Apa yang dimaksud dengan saksi mahkota?


Istilah saksi mahkota memang tidak ditemui dalam peraturan perundang-undangan yang mengatur hukum acara pidana di Indonesia yaitu UU Nomor 8 Tahun 1981 tentang Hukum Acara Pidana (KUHAP). Walaupun demikian istilah saksi mahkota sering ditemui pada praktik hukum acara pidana.

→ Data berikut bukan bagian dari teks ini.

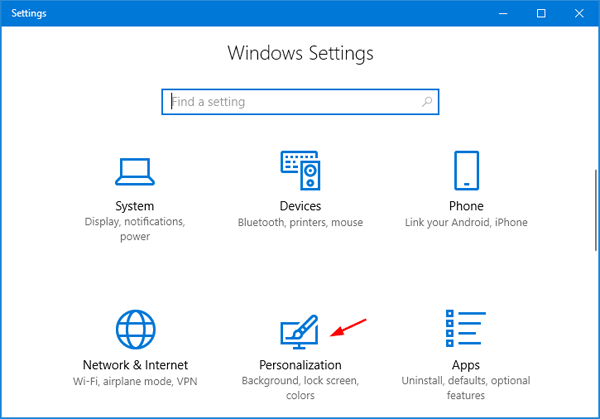Open the Apps list icon
The width and height of the screenshot is (600, 419).
466,330
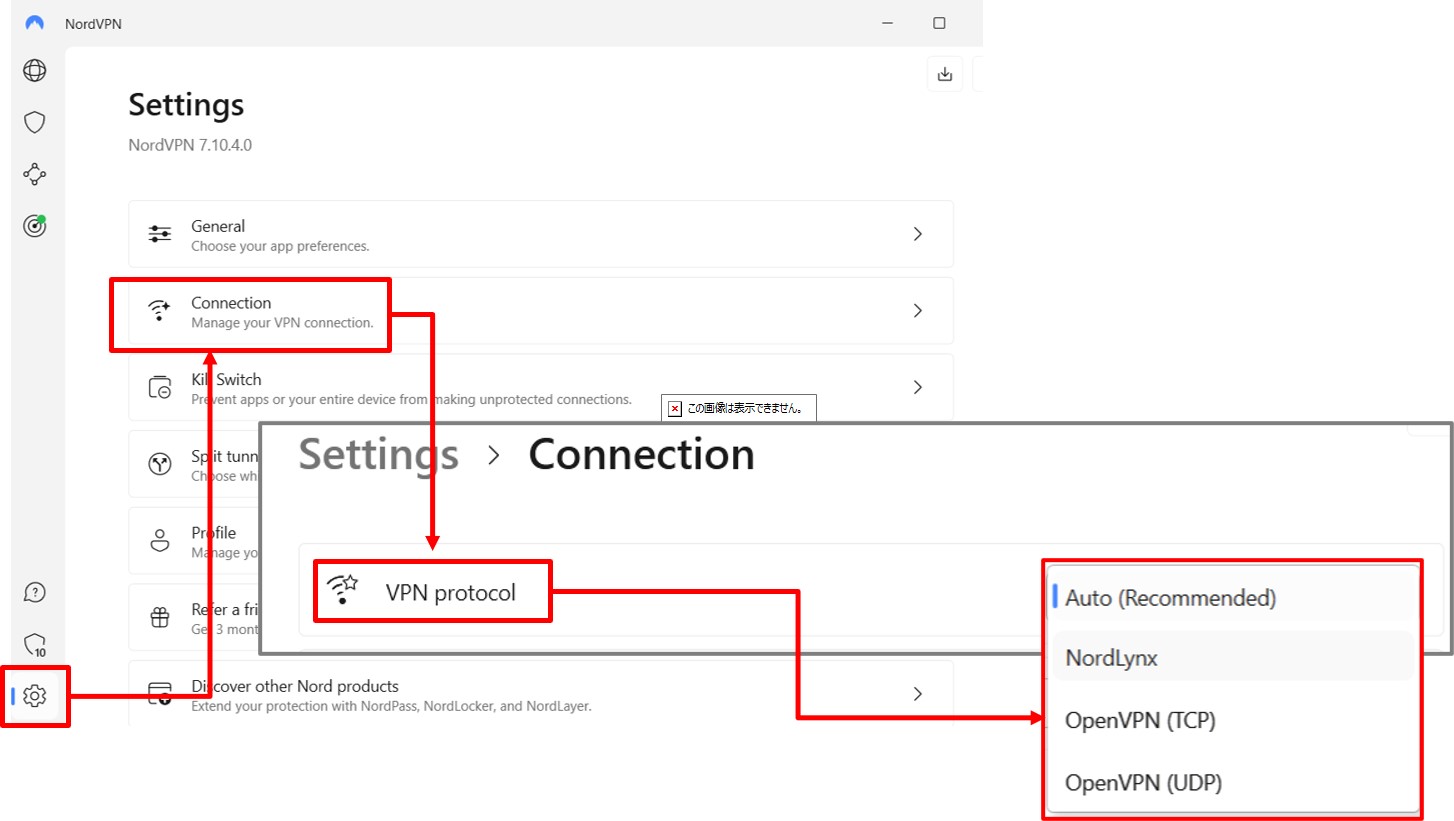The image size is (1454, 821).
Task: Click the VPN protocol setting row
Action: click(x=450, y=593)
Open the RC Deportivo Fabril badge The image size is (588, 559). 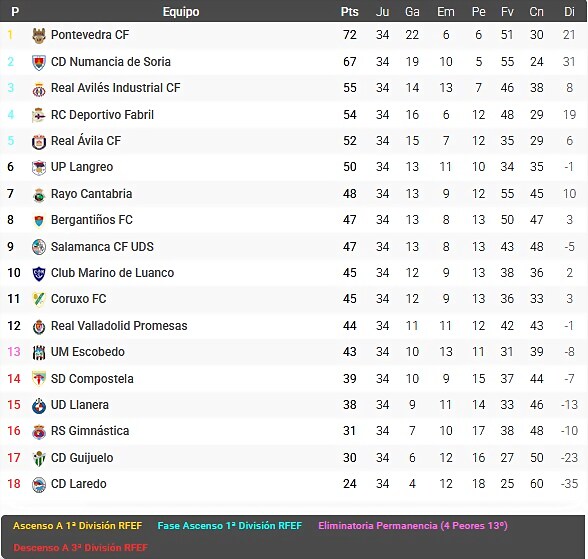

Mengenai definisi saksi mahkota sendiri, kami mengutip alasan pemohon kasasi (kejaksaan) dalam Putusan Mahkamah Agung No. 2437 K/Pid.Sus/2011 yang menyebutkan bahwa:

“Walaupun tidak diberikan suatu definisi otentik dalam KUHAP mengenai Saksi mahkota (kroongetuide), namun berdasarkan perspektif empirik maka Saksi mahkota didefinisikan sebagai Saksi yang berasal atau diambil dari salah seorang tersangka atau Terdakwa lainnya yang bersama-sama melakukan perbuatan pidana, dan dalam hal mana kepada Saksi tersebut diberikan mahkota. Adapun mahkota yang diberikan kepada Saksi yang berstatus Terdakwa tersebut adalah dalam bentuk ditiadakan penuntutan terhadap perkaranya atau diberikannya suatu tuntutan yang sangat ringan apabila perkaranya dilimpahkan ke Pengadilan atau dimaafkan atas kesalahan yang pernah dilakukan. Menurut Prof. DR. Loebby Loqman, S.H., M.H., dijelaskan bahwa yang dimaksud dengan Saksi mahkota adalah kesaksian sesama Terdakwa, yang biasanya terjadi dalam peristiwa penyertaan.”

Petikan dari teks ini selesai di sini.